An Embarrassment

Robert De Niro and his co-stars collect paychecks in the horrendous 'Little Fockers'

When a 31-year-old Robert De Niro earned his first Oscar for The Godfather: Part II in 1975, the movie world lay before him like a Las Vegas buffet ready to be plundered by a fat guy.

When he accepted his second Oscar, for Raging Bull in 1981, the not-yet-40 method actor must've thought things were going quite nicely, as he was on his way to one of the most prestigious careers Hollywood would ever see.

Cut to 2010, 18 years removed from his last Oscar nomination, and De Niro is getting stabbed in the dick by a syringe-wielding Ben Stiller in the all-around-humiliating experience that is Little Fockers.

Travis Bickle deserves better than this.

When the original Meet the Parents hit screens 10 years ago, I sort of adored it. De Niro showed a flair for comedy, and I saw his slightly mental father-in-law role as something akin to Taxi Driver's Bickle all grown up and still a little crazy. But in the abysmal first sequel, Meet the Fockers, De Niro's Jack Byrnes went too far and became strikingly unfunny.

With Little Fockers, I find myself angry at one of my cinema heroes. He's just too good for this sort of stuff, no matter how big the paycheck.

As for Ben Stiller—somebody I once considered one of the most talented people on the planet—he earned a lot of recent goodwill with Tropic Thunder. However, if he keeps making movies like Little Fockers, that goodwill will evaporate faster than rubbing alcohol dumped on an Arizona highway in the middle of summer.

This movie is nothing but a setup for lame pratfalls, body humor and a pathetic physical showdown between Stiller's neurotic son-in-law, Greg Focker, and De Niro's psychotic patriarch.
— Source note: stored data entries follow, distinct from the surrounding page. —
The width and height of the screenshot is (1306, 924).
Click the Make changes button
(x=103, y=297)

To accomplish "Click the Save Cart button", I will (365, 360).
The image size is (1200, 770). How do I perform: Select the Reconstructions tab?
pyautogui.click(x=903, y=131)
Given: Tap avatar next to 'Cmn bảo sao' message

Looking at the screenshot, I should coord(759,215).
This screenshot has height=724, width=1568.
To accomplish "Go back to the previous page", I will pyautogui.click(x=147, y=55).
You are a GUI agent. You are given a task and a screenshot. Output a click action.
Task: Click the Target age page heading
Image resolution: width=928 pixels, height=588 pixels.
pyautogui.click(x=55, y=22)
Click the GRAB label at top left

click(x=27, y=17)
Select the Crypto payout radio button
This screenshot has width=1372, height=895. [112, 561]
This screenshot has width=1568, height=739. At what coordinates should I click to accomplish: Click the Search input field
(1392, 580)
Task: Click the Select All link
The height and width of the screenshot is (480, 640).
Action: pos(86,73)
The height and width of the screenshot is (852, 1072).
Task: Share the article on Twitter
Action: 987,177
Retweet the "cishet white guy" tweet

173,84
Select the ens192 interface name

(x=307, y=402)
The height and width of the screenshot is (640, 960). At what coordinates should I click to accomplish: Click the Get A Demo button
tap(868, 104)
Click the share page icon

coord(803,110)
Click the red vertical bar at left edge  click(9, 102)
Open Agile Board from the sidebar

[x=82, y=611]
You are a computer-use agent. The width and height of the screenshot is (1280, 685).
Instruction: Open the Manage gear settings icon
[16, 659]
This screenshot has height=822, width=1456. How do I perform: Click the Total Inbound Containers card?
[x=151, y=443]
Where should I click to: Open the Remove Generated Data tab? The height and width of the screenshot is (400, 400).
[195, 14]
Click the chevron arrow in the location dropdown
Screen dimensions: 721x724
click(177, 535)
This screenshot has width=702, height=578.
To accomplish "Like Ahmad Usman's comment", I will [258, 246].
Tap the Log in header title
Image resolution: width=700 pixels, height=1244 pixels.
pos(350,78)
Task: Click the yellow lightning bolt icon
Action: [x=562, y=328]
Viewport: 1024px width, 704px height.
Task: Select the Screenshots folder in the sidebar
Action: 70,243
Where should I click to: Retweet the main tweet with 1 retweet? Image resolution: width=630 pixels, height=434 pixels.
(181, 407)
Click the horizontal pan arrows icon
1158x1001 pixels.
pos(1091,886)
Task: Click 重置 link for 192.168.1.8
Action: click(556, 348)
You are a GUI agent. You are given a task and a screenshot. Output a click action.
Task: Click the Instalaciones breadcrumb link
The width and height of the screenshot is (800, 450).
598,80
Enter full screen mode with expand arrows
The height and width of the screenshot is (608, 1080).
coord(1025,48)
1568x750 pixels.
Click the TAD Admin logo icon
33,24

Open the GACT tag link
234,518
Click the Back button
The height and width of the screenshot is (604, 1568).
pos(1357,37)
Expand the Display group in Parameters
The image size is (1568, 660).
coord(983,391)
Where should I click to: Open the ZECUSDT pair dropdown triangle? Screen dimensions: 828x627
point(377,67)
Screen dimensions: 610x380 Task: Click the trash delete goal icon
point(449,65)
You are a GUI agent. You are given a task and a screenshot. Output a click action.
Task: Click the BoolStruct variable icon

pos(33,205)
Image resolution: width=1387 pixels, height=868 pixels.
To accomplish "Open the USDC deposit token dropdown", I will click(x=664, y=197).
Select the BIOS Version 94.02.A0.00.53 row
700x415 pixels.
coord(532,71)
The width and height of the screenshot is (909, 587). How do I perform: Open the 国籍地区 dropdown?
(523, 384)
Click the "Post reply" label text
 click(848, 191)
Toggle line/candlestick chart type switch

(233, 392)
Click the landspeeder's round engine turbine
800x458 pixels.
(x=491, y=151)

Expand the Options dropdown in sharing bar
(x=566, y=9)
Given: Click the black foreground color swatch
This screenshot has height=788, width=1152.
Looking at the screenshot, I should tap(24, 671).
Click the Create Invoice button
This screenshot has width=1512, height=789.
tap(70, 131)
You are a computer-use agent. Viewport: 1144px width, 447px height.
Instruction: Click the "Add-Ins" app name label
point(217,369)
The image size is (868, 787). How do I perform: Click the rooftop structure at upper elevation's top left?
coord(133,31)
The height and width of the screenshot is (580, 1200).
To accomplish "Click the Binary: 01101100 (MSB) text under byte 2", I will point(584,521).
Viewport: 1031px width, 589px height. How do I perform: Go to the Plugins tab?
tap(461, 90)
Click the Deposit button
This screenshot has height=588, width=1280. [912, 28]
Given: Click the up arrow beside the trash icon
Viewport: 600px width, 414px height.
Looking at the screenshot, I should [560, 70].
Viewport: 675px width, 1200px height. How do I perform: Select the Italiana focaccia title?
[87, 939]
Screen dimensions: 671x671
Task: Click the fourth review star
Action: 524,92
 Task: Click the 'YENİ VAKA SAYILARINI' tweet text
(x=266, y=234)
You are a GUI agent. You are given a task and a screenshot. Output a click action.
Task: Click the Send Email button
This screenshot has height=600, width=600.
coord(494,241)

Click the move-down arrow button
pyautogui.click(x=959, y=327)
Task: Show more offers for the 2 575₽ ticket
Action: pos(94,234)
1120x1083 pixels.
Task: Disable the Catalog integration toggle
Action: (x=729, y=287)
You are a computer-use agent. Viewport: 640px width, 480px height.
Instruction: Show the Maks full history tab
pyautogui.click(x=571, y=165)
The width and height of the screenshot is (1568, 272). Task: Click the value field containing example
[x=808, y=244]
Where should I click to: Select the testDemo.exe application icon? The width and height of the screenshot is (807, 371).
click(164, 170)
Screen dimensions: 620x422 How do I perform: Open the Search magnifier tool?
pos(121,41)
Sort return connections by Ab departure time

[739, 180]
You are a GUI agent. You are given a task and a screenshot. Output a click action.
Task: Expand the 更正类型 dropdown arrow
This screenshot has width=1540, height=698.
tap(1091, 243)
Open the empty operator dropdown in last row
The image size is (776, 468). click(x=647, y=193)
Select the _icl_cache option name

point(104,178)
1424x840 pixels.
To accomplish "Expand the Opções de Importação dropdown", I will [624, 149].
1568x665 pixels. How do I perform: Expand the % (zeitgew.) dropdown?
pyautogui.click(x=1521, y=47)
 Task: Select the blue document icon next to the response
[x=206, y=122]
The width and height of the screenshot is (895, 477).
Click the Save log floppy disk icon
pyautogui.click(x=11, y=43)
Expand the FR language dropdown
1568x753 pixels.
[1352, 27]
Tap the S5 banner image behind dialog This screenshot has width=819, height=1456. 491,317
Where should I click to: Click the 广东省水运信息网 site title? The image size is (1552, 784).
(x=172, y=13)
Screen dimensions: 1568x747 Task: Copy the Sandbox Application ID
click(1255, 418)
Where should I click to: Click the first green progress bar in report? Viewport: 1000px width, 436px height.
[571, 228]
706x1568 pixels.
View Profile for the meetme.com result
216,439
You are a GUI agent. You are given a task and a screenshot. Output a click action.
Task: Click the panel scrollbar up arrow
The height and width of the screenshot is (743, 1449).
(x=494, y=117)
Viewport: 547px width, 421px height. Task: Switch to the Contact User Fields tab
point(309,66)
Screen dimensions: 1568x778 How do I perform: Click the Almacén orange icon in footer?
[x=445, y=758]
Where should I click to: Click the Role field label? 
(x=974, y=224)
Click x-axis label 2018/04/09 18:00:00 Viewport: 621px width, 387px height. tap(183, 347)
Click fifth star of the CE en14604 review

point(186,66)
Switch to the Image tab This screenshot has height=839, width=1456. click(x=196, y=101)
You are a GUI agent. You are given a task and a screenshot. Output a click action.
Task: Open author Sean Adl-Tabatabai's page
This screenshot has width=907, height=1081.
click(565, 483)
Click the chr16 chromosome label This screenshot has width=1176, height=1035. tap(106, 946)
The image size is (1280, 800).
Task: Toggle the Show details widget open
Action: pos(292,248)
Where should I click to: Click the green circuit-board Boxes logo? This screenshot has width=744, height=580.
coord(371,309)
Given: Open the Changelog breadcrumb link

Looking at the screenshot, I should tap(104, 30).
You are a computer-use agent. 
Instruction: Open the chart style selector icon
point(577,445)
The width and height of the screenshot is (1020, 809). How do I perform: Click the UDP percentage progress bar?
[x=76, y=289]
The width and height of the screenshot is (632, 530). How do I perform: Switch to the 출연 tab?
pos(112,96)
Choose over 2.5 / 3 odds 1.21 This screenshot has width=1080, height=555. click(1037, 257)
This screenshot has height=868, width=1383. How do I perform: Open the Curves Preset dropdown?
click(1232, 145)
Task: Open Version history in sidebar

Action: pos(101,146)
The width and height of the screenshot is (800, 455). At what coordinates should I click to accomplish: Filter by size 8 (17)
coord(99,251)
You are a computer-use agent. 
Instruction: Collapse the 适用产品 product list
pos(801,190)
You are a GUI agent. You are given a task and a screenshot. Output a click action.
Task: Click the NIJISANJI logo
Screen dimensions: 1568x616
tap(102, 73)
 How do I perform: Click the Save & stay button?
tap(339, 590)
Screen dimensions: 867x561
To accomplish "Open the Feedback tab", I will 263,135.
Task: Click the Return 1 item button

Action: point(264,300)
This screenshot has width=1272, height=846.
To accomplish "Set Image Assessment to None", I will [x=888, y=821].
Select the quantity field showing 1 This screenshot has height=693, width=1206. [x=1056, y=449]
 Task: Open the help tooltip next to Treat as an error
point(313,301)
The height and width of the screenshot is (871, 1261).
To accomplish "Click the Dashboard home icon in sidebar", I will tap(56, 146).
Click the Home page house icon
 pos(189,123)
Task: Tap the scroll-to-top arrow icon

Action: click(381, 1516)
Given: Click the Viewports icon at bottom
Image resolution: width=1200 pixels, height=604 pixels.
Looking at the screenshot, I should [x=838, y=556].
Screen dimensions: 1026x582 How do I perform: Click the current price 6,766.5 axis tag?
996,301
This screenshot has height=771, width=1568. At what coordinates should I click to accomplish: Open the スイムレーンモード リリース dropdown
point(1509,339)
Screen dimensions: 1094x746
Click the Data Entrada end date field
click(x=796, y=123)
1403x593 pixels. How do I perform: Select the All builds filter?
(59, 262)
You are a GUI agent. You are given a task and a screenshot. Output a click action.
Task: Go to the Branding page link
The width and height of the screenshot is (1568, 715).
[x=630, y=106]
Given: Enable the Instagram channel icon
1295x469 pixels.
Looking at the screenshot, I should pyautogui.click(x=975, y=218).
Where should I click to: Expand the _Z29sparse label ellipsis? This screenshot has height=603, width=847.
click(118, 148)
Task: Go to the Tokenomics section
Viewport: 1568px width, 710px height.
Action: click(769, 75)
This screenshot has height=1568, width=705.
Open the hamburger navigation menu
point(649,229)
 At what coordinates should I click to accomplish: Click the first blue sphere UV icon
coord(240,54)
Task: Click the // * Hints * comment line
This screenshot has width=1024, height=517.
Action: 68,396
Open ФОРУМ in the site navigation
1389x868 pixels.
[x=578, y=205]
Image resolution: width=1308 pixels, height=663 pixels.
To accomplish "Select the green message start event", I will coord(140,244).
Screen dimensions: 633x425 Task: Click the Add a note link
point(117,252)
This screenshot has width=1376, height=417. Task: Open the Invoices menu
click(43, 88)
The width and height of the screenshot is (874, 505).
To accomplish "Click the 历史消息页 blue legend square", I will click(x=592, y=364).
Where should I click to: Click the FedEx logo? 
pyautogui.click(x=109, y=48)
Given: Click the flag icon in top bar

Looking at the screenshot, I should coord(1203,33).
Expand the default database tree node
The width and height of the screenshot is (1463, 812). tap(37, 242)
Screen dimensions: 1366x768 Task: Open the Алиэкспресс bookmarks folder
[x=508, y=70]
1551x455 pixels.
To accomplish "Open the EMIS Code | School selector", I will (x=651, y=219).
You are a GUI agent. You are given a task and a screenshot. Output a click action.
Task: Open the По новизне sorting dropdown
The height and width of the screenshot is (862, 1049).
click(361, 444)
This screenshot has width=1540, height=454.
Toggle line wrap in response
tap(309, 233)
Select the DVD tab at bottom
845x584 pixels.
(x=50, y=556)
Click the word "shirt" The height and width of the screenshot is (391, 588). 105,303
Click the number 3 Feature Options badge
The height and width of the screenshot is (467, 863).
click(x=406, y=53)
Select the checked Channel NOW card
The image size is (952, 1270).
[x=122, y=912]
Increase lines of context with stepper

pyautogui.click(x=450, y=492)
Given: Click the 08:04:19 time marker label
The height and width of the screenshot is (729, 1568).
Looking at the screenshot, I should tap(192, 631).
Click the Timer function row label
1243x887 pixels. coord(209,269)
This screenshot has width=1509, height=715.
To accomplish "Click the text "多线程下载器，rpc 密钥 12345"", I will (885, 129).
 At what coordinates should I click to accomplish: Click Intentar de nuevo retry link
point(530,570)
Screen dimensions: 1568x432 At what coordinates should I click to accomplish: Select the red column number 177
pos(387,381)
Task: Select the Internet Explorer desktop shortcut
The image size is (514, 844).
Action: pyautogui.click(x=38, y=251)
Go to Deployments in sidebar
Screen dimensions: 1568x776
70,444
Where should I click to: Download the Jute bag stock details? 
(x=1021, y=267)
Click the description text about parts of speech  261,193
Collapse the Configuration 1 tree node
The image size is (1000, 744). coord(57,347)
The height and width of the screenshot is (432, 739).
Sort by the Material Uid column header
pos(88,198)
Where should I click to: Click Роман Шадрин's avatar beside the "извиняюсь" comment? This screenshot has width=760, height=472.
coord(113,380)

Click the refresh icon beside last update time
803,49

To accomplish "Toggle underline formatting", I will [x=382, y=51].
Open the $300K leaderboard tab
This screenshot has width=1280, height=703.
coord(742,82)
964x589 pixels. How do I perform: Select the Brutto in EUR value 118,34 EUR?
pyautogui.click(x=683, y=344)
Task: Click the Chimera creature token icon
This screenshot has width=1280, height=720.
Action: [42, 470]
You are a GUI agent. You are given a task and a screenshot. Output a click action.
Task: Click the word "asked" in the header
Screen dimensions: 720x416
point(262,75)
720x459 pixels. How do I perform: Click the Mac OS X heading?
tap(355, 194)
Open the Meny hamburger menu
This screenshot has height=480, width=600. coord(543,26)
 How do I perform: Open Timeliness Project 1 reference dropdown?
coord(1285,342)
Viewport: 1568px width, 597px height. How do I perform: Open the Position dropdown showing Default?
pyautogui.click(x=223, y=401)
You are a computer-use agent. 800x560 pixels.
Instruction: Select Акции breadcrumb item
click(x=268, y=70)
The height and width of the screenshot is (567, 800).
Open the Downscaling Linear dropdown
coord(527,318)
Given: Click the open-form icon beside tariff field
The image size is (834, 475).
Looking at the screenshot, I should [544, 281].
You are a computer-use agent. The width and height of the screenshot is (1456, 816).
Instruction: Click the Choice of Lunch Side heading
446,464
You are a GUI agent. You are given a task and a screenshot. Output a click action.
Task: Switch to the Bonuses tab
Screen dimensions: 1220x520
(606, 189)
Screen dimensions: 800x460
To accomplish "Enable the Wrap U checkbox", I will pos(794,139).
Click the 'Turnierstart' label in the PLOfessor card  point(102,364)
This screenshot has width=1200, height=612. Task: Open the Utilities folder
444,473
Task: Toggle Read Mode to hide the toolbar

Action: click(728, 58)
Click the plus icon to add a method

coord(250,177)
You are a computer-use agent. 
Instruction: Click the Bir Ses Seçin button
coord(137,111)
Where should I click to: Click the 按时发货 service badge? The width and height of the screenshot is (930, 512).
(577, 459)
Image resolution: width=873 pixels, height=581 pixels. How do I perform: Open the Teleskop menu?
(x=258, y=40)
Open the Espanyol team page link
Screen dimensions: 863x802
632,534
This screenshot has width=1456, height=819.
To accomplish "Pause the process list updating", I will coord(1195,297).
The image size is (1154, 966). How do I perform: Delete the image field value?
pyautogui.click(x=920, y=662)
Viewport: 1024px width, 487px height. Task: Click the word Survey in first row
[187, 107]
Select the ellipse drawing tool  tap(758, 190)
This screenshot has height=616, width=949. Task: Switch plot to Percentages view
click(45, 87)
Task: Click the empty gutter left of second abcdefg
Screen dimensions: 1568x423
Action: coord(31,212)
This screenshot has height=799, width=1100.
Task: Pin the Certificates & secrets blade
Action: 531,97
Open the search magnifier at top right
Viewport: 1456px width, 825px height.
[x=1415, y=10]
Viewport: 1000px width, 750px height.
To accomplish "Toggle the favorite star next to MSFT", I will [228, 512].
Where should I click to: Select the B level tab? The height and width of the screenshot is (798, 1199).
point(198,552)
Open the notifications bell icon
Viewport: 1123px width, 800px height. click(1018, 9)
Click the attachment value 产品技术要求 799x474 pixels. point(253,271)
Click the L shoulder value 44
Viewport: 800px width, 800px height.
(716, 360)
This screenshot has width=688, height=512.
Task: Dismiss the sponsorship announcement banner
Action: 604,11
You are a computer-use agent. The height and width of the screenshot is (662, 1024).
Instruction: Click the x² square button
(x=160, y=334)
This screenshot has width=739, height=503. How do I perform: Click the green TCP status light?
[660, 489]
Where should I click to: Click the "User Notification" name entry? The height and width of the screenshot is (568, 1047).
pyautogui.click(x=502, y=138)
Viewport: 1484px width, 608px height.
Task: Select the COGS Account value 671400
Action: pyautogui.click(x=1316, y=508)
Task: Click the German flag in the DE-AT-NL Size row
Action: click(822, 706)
De Niro's Jack has a mild heart attack near the film's beginning; he defibrillates himself with his lie-detector machine. A movie trying to wring laughter out of a heart attack in its opening minutes is a bad sign. The last time a heart attack was funny onscreen would be when Red Foxx feigned one on Sanford and Son back in the '70s.

Jack and his wife, Dina (Blythe Danner), visit Greg and his wife, Pam (Teri Polo), with Jack babbling some nonsense about Greg taking over the direction of the family in the event of his death. (He dubs him "The GodFocker.) Then Owen Wilson's new-age tycoon wacko Kevin shows up pining for Pam, and Jack starts believing that perhaps his daughter will make a life-course correction, dump Greg and take up with her rich ex.

In the original, Jack was nutty, but he kept it within the realm of reason, except for the whole lie-detector thing. Two films later, Jack is a deranged monster looking to destroy his daughter's marriage and ruin Greg's life. The humor in Jack's behavior is officially extinct.

Subplots include Dustin Hoffman's Bernie Focker traveling the world to learn flamenco-dancing. Hoffman, who originally passed on the film because he didn't like the script, was written into the movie after the thing was shot (and tested poorly with anybody possessing a pulse). Predictably, his scenes feel tacked-on. As for Bernie's wife, Roz (Barbra Streisand) has become a TV star who gives out sex advice.

Jessica Alba, who had a good year thanks to her work in The Killer Inside Me, tries to hone her comedy chops as a drug rep for an erectile-dysfunction medication called Sustengo; she winds up in her underwear lying on top of Greg in a ditch near the film's end. Laura Dern also makes an appearance as the leader of a school where much is expected of the pre-adolescent students. She's a long way from her David Lynch heyday, that's for sure.

As for that final physical showdown between Greg and Jack at a big outdoor kids' birthday party, both of these crazy assholes would be hauled off to state prison for their behavior if this were the real world. It's offensive that director Paul Weitz wants me to laugh at the sight of two grown men seriously beating the shit out of each other while preschool kids run in terror.

And what of director Weitz? Here's a guy who has made intelligent, heartwarming comedies (In Good Company, About a Boy), as well as total trash (Cirque du Freak: The Vampire's Assistant, American Dreamz). He also made the original American Pie. If you take the lamest and most-vulgar jokes from that film, and combine them with the overwrought and out-of-touch sensibilities that created Cirque and Dreamz, you get Little Fockers.

I think this irritating display will represent the Fockers' cinematic swan song. They can go join Carrie and the Sex and the City girls at a ritzy bar, drink cosmos and discuss how their horrendous 2010 sequels managed to derail their money trains.

Little Fockers is not showing in any theaters in the area.